He had drawn his chair beside Rainham, and sat with his large, uncouth head propped on one hand, and the latter could perceive that his mouth was twisted with vague irony and some subtile emotion which eluded him.
“You are the great paradox!” he sighed at last. “For Heaven’s sake, be reasonable! It is a chance, whoever makes it, and you mustn’t miss it, for the sake of a few—the just, the pure, the discreet, who do know good work—as well as for your own. After all, we are not all gross, and fatuous, and vulgar; there are some of us who know, who care, who make fine distinctions. Consider us!”
“Consider you?” cried the other quickly. “Ah, mon gros, don’t I—more than anything?”
Then he continued in a lighter key:
“However, I don’t refuse; you take me too literally. It was the last bitter cry of my spleen. I have put myself in Mosenthal’s hands; I’ve sold him two pictures.”
“In that case, then, why am I not to be glad?”
“Oh, it’s success!” said Oswyn. He glanced contemptuously at his frayed shirt-cuff, with the broad stains of paint upon it. “Be glad, if you like; I am glad in a way. God knows, I have arrears to make up with the flesh-pots of Egypt. And I have paid my price for it. Oh, I have damnably paid my price!”

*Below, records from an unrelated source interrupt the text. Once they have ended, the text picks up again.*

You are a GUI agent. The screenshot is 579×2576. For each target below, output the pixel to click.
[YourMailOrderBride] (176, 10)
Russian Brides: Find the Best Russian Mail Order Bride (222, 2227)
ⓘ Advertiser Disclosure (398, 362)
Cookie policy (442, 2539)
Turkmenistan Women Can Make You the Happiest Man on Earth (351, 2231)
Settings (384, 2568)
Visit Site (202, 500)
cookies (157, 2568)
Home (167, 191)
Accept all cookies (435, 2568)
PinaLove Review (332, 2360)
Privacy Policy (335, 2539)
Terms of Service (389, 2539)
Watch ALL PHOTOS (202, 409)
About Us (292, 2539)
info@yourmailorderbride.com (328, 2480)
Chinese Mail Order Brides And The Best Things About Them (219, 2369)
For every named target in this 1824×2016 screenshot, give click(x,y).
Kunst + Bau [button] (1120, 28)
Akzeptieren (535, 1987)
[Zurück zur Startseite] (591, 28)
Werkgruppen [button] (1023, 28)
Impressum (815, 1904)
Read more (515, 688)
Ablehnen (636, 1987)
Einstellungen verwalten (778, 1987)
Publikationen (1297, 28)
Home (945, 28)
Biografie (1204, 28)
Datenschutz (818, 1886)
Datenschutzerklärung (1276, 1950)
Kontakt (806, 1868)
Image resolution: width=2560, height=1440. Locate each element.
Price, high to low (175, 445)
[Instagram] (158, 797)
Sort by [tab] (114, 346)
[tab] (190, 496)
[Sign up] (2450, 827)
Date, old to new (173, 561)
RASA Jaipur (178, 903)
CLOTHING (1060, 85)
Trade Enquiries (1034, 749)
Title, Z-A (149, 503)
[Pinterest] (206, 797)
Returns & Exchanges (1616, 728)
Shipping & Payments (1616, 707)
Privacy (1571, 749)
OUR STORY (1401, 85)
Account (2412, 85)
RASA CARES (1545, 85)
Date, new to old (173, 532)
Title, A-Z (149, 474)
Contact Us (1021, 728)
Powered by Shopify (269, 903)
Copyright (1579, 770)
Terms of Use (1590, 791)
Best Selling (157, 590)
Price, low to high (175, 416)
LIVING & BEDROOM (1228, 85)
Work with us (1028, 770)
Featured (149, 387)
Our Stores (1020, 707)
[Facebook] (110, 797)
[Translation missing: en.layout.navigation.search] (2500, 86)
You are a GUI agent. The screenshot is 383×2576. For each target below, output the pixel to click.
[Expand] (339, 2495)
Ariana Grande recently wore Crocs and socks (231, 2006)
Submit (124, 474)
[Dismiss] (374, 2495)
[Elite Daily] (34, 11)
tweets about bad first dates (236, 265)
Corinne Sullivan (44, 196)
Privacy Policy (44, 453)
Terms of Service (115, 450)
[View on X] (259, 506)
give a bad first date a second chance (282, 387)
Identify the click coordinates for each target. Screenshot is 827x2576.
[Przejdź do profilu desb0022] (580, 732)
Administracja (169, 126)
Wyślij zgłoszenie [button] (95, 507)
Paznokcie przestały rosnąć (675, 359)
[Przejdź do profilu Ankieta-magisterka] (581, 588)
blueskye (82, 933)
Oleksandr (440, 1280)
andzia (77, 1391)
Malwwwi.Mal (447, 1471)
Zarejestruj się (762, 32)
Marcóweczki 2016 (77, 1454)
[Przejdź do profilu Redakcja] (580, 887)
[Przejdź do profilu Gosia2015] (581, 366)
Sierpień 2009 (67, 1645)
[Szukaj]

Rainham shrugged his shoulders absently.
“Yes, one pays,” he agreed—“one pays, some time or other, to the last penny.”
His friend rose, pushed his chair back impatiently: he had the air of suppressing some fierce emotion, of anxiously seeking self-control. At last he moved over to the black square of window, and stood with his hands in his pockets, looking out at nothing, at the frosty fantasies which had collected on the glass.
“If it had come ten years ago,” he said in a low, constrained voice, “ten years ago, in Paris.... Oh, man, man!” he went on bitterly, “if you could know, if you could dimly imagine the horrors, the mad, furious horrors, the things I have seen and suffered, since then.”
He pulled himself up sharply, and concluded with a little mirthless laugh, as though he were ashamed of his outburst.
“You would consume a great deal of raw spirit, to take the taste out of your mouth. And my ‘Medusa’ is to hang for the future in Mr. Mosenthal’s dining-room! Will he understand her, do you think?”
Rainham was silent, wondering at his friend’s departure from his wonted reticence, which, however, scarcely surprised him. He had never sought to penetrate the dark background, against which the painter’s solitary figure stood. He was content to accept him as he was, asking no questions, and hardly forming, even in his own mind, conjectures as to what his previous history and relations might have been. He was not ignorant, indeed, that he was a man who had been in dark places; it had always seemed possible to account for him on the theory that he lived on the memory of an inextinguishable sorrow.